CONSIGNES =
(a) Recopiez fidèlement le passage de la critique des « Plaines de la calamité », en commençant à « On perçoit une » et en terminant à « tout le monde. ».
(b) D'après la critique des « Plaines de la calamité », après combien d'années d'absence l'héroïne revient-elle dans la maison de la famille ?

TEXTE À LIRE =
--*--

Dans "Les Plaines de la calamité", les maltraitances du passé finissent par s'écrouler en ruine

Un rêve qui devient cauchemar, quelque chose d'étrange, d'un peu surnaturel flotte, dès les premières secondes, sur la scène de la Reine Blanche. Des personnages passent dans une étroite bande de brume au lointain, les éléments du décor, un bar, une table de ferme, une lampe en suspension, se dessinent à contre-jour. Temps suspendu. Puis l'histoire commence. Et c'est le naturel, le à-peu-près-banal de la scène, avec son dialogue très quotidien, qui soudain prend des tonalités étranges.



© L.A. Dubos.
© L.A. Dubos.
On perçoit une atmosphère comparable aux chefs-d'œuvre angoissants d'un Alfred Hitchcock où la réalité ordinaire du départ va vite, on le pressent, se fissurer pour dévoiler les secrets ténébreux malfaisants ou pervers cachés sous les apparences. Et comme chez Hitchcock, l'héroïne est blonde, jolie, pleine de vie ; elle revient dans la maison de la famille après neuf ans d'absence. Une maison qui fut jadis un bar fréquenté, lieu de vie, de joie, d'ivresse, un bar maintenant déserté comme la plaine dans laquelle il est situé, déserté par tout le monde.

--*--

ENTRÉES FOURNIES =

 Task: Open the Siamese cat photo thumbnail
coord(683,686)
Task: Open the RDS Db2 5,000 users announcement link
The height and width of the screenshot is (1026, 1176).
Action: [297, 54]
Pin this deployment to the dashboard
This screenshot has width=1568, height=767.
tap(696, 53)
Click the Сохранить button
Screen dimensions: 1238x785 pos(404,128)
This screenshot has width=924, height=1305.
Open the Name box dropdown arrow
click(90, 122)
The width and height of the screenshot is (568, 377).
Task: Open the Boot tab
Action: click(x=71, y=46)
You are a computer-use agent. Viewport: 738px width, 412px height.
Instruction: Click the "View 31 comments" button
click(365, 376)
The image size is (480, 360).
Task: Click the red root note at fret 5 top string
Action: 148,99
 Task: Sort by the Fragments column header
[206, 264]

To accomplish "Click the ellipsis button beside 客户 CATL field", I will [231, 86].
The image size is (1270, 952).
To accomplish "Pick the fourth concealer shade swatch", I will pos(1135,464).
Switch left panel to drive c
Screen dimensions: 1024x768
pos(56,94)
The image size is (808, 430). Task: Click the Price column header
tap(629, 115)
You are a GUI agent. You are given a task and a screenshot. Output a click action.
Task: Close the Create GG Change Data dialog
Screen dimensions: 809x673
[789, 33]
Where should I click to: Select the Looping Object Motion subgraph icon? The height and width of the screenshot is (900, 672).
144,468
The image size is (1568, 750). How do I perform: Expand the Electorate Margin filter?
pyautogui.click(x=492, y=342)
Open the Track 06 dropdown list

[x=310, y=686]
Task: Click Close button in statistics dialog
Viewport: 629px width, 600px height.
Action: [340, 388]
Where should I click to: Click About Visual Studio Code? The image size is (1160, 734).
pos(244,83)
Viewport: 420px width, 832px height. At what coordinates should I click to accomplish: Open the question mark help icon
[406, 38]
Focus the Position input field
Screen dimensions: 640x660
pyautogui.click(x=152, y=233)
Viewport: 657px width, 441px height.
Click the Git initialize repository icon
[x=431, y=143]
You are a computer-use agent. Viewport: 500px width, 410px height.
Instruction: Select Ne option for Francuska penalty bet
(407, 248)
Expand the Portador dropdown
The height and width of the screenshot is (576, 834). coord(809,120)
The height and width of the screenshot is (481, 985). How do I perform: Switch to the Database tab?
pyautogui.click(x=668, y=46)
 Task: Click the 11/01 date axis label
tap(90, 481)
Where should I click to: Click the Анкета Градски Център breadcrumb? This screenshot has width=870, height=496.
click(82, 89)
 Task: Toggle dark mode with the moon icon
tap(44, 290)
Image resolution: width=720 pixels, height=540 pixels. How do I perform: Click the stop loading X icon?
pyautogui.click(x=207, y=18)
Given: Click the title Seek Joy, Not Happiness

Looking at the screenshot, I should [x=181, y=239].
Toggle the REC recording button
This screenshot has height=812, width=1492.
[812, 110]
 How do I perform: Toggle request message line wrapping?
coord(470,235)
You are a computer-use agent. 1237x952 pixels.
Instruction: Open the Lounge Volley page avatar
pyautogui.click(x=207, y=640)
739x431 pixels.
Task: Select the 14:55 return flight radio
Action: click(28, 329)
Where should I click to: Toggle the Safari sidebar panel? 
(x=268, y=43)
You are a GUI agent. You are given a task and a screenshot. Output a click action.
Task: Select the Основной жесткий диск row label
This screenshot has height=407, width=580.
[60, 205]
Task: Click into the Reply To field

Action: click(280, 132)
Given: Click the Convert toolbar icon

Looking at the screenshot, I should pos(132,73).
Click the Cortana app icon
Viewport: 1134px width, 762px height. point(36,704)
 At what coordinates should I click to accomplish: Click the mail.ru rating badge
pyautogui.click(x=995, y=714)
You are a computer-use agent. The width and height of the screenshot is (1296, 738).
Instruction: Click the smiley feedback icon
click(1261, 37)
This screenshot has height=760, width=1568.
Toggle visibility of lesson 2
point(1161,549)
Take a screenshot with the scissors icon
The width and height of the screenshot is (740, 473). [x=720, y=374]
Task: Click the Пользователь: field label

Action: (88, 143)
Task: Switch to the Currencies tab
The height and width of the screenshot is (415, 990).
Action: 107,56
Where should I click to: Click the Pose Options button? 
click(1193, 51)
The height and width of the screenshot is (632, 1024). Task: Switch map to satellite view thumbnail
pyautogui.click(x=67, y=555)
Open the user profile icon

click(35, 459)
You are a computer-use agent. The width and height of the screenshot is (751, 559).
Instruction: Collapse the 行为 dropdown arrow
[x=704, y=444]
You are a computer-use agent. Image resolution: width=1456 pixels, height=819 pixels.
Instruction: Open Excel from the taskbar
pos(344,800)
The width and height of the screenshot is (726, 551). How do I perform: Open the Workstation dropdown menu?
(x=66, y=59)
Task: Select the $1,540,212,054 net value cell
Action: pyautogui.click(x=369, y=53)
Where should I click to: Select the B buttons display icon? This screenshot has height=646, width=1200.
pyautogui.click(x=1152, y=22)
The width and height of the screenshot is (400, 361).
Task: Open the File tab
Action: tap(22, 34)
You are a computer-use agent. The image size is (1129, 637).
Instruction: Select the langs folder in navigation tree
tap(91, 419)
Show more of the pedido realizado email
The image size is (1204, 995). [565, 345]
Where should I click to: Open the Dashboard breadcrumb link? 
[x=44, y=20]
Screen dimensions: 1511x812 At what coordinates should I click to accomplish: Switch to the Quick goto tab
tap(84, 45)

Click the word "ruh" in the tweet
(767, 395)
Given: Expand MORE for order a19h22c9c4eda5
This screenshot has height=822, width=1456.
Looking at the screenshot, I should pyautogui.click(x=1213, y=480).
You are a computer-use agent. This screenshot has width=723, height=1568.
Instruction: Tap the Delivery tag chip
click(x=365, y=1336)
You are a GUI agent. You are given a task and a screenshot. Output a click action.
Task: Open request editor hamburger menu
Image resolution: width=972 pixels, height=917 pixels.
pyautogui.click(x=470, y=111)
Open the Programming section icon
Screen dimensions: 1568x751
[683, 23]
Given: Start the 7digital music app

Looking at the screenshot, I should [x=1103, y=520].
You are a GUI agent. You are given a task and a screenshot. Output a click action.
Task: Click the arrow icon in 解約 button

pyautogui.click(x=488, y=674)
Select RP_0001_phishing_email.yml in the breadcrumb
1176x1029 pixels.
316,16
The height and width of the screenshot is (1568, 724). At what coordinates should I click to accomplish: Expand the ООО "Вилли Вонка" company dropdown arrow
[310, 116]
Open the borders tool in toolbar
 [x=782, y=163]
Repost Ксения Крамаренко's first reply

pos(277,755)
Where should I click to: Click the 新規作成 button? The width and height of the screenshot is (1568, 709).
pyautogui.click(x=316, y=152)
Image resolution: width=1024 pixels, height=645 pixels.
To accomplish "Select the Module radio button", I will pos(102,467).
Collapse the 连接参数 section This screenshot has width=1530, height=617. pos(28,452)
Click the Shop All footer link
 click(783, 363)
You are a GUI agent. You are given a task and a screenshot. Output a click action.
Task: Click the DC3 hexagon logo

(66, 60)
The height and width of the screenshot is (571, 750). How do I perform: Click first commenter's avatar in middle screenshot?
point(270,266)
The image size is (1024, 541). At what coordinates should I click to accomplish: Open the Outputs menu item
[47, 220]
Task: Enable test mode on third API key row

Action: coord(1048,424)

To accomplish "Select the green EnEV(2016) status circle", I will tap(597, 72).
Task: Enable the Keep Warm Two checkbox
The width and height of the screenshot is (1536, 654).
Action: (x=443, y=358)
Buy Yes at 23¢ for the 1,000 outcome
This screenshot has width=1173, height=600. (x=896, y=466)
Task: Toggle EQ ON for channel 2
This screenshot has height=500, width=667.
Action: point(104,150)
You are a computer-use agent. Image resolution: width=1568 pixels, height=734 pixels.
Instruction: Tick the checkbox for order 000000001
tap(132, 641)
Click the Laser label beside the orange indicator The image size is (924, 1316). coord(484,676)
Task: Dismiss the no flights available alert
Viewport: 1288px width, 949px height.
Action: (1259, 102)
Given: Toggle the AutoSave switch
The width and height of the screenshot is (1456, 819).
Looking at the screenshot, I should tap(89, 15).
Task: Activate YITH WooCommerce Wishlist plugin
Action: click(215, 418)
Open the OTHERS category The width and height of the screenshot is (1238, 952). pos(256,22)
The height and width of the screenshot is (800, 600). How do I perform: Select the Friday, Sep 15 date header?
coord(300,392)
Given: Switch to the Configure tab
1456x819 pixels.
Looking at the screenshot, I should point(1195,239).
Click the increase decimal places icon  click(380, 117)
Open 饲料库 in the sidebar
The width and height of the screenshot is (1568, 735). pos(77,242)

--*--

RÉPONSES =
(a)
On perçoit une atmosphère comparable aux chefs-d'œuvre angoissants d'un Alfred Hitchcock où la réalité ordinaire du départ va vite, on le pressent, se fissurer pour dévoiler les secrets ténébreux malfaisants ou pervers cachés sous les apparences. Et comme chez Hitchcock, l'héroïne est blonde, jolie, pleine de vie ; elle revient dans la maison de la famille après neuf ans d'absence. Une maison qui fut jadis un bar fréquenté, lieu de vie, de joie, d'ivresse, un bar maintenant déserté comme la plaine dans laquelle il est situé, déserté par tout le monde.

(b) Après neuf ans d'absence.